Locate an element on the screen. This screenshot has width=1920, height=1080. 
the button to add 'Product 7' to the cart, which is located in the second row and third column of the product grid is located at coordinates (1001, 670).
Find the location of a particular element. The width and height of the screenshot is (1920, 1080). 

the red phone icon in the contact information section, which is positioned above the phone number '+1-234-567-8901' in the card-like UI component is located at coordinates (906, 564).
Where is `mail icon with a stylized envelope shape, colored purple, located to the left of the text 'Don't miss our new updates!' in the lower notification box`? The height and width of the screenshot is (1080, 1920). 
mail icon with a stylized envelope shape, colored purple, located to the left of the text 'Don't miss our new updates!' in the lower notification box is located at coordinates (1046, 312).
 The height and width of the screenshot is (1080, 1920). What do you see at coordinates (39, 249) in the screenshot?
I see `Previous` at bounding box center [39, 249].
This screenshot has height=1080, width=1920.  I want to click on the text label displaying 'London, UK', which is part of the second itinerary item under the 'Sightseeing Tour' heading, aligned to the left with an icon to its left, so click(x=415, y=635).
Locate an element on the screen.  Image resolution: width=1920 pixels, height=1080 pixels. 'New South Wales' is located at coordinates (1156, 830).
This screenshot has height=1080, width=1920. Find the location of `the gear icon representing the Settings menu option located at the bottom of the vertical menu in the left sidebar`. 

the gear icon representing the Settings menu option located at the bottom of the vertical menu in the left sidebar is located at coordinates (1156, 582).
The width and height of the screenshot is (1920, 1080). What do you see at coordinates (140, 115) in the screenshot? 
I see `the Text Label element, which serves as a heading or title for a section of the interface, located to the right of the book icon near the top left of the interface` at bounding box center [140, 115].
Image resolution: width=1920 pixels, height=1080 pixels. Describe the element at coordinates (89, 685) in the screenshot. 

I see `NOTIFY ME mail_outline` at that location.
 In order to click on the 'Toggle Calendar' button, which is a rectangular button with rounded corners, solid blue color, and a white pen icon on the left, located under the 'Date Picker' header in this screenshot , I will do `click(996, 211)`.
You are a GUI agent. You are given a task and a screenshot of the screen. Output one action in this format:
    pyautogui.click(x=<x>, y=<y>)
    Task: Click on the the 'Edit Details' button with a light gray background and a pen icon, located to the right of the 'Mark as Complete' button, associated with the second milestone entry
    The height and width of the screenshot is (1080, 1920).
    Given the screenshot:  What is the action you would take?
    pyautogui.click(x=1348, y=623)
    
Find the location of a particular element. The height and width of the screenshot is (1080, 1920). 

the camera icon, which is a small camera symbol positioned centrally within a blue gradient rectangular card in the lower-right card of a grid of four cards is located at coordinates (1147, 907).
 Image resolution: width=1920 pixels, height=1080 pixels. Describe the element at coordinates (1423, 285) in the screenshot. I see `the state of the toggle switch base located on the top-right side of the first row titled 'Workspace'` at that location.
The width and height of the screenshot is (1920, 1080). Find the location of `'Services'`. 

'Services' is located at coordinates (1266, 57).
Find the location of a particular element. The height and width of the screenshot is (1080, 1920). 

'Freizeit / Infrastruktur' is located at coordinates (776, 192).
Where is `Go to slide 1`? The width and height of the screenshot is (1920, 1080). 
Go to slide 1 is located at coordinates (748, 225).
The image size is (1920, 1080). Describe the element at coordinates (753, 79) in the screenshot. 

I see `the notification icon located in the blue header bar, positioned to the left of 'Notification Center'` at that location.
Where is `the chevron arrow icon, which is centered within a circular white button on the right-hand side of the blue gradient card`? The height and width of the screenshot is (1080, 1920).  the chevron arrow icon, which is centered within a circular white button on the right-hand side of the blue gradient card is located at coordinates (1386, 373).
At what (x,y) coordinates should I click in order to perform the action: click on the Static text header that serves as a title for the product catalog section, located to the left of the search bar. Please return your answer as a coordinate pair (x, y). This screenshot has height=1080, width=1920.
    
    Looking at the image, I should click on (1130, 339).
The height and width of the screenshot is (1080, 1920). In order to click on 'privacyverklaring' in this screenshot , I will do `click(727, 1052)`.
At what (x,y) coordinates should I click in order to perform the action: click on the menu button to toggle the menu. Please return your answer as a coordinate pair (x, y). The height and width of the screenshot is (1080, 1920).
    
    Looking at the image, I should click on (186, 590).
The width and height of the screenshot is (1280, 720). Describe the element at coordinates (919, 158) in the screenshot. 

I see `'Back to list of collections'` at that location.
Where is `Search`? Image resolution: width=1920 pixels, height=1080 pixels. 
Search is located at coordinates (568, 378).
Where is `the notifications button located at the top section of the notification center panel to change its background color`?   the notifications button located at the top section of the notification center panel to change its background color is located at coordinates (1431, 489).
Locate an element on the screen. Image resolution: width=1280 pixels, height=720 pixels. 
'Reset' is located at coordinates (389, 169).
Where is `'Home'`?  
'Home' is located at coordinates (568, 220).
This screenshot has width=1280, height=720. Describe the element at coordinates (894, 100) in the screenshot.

**WHAT IS BEING ASKED**
Format all of the items above as a Markdown table with the columns "n" and "Line", giving each line a row number and leaving out the blank lines.

**REPLY**
| n | Line |
|---|---|
| 1 | Locate an element on the screen. This screenshot has width=1920, height=1080.  |
| 2 | the button to add 'Product 7' to the cart, which is located in the second row and third column of the product grid is located at coordinates (1001, 670). |
| 3 | Find the location of a particular element. The width and height of the screenshot is (1920, 1080).  |
| 4 | the red phone icon in the contact information section, which is positioned above the phone number '+1-234-567-8901' in the card-like UI component is located at coordinates (906, 564). |
| 5 | Where is `mail icon with a stylized envelope shape, colored purple, located to the left of the text 'Don't miss our new updates!' in the lower notification box`? The height and width of the screenshot is (1080, 1920).  |
| 6 | mail icon with a stylized envelope shape, colored purple, located to the left of the text 'Don't miss our new updates!' in the lower notification box is located at coordinates (1046, 312). |
| 7 |  The height and width of the screenshot is (1080, 1920). What do you see at coordinates (39, 249) in the screenshot? |
| 8 | I see `Previous` at bounding box center [39, 249]. |
| 9 | This screenshot has height=1080, width=1920.  I want to click on the text label displaying 'London, UK', which is part of the second itinerary item under the 'Sightseeing Tour' heading, aligned to the left with an icon to its left, so click(x=415, y=635). |
| 10 | Locate an element on the screen.  Image resolution: width=1920 pixels, height=1080 pixels. 'New South Wales' is located at coordinates (1156, 830). |
| 11 | This screenshot has height=1080, width=1920. Find the location of `the gear icon representing the Settings menu option located at the bottom of the vertical menu in the left sidebar`.  |
| 12 | the gear icon representing the Settings menu option located at the bottom of the vertical menu in the left sidebar is located at coordinates (1156, 582). |
| 13 | The width and height of the screenshot is (1920, 1080). What do you see at coordinates (140, 115) in the screenshot?  |
| 14 | I see `the Text Label element, which serves as a heading or title for a section of the interface, located to the right of the book icon near the top left of the interface` at bounding box center [140, 115]. |
| 15 | Image resolution: width=1920 pixels, height=1080 pixels. Describe the element at coordinates (89, 685) in the screenshot.  |
| 16 | I see `NOTIFY ME mail_outline` at that location. |
| 17 |  In order to click on the 'Toggle Calendar' button, which is a rectangular button with rounded corners, solid blue color, and a white pen icon on the left, located under the 'Date Picker' header in this screenshot , I will do `click(996, 211)`. |
| 18 | You are a GUI agent. You are given a task and a screenshot of the screen. Output one action in this format: |
| 19 |     pyautogui.click(x=<x>, y=<y>) |
| 20 |     Task: Click on the the 'Edit Details' button with a light gray background and a pen icon, located to the right of the 'Mark as Complete' button, associated with the second milestone entry |
| 21 |     The height and width of the screenshot is (1080, 1920). |
| 22 |     Given the screenshot:  What is the action you would take? |
| 23 |     pyautogui.click(x=1348, y=623) |
| 24 | Find the location of a particular element. The height and width of the screenshot is (1080, 1920).  |
| 25 | the camera icon, which is a small camera symbol positioned centrally within a blue gradient rectangular card in the lower-right card of a grid of four cards is located at coordinates (1147, 907). |
| 26 |  Image resolution: width=1920 pixels, height=1080 pixels. Describe the element at coordinates (1423, 285) in the screenshot. I see `the state of the toggle switch base located on the top-right side of the first row titled 'Workspace'` at that location. |
| 27 | The width and height of the screenshot is (1920, 1080). Find the location of `'Services'`.  |
| 28 | 'Services' is located at coordinates (1266, 57). |
| 29 | Find the location of a particular element. The height and width of the screenshot is (1080, 1920).  |
| 30 | 'Freizeit / Infrastruktur' is located at coordinates (776, 192). |
| 31 | Where is `Go to slide 1`? The width and height of the screenshot is (1920, 1080).  |
| 32 | Go to slide 1 is located at coordinates (748, 225). |
| 33 | The image size is (1920, 1080). Describe the element at coordinates (753, 79) in the screenshot.  |
| 34 | I see `the notification icon located in the blue header bar, positioned to the left of 'Notification Center'` at that location. |
| 35 | Where is `the chevron arrow icon, which is centered within a circular white button on the right-hand side of the blue gradient card`? The height and width of the screenshot is (1080, 1920).  the chevron arrow icon, which is centered within a circular white button on the right-hand side of the blue gradient card is located at coordinates (1386, 373). |
| 36 | At what (x,y) coordinates should I click in order to perform the action: click on the Static text header that serves as a title for the product catalog section, located to the left of the search bar. Please return your answer as a coordinate pair (x, y). This screenshot has height=1080, width=1920. |
| 37 |     Looking at the image, I should click on (1130, 339). |
| 38 | The height and width of the screenshot is (1080, 1920). In order to click on 'privacyverklaring' in this screenshot , I will do `click(727, 1052)`. |
| 39 | At what (x,y) coordinates should I click in order to perform the action: click on the menu button to toggle the menu. Please return your answer as a coordinate pair (x, y). The height and width of the screenshot is (1080, 1920). |
| 40 |     Looking at the image, I should click on (186, 590). |
| 41 | The width and height of the screenshot is (1280, 720). Describe the element at coordinates (919, 158) in the screenshot.  |
| 42 | I see `'Back to list of collections'` at that location. |
| 43 | Where is `Search`? Image resolution: width=1920 pixels, height=1080 pixels.  |
| 44 | Search is located at coordinates (568, 378). |
| 45 | Where is `the notifications button located at the top section of the notification center panel to change its background color`?   the notifications button located at the top section of the notification center panel to change its background color is located at coordinates (1431, 489). |
| 46 | Locate an element on the screen. Image resolution: width=1280 pixels, height=720 pixels.  |
| 47 | 'Reset' is located at coordinates (389, 169). |
| 48 | Where is `'Home'`?   |
| 49 | 'Home' is located at coordinates (568, 220). |
| 50 | This screenshot has width=1280, height=720. Describe the element at coordinates (894, 100) in the screenshot. |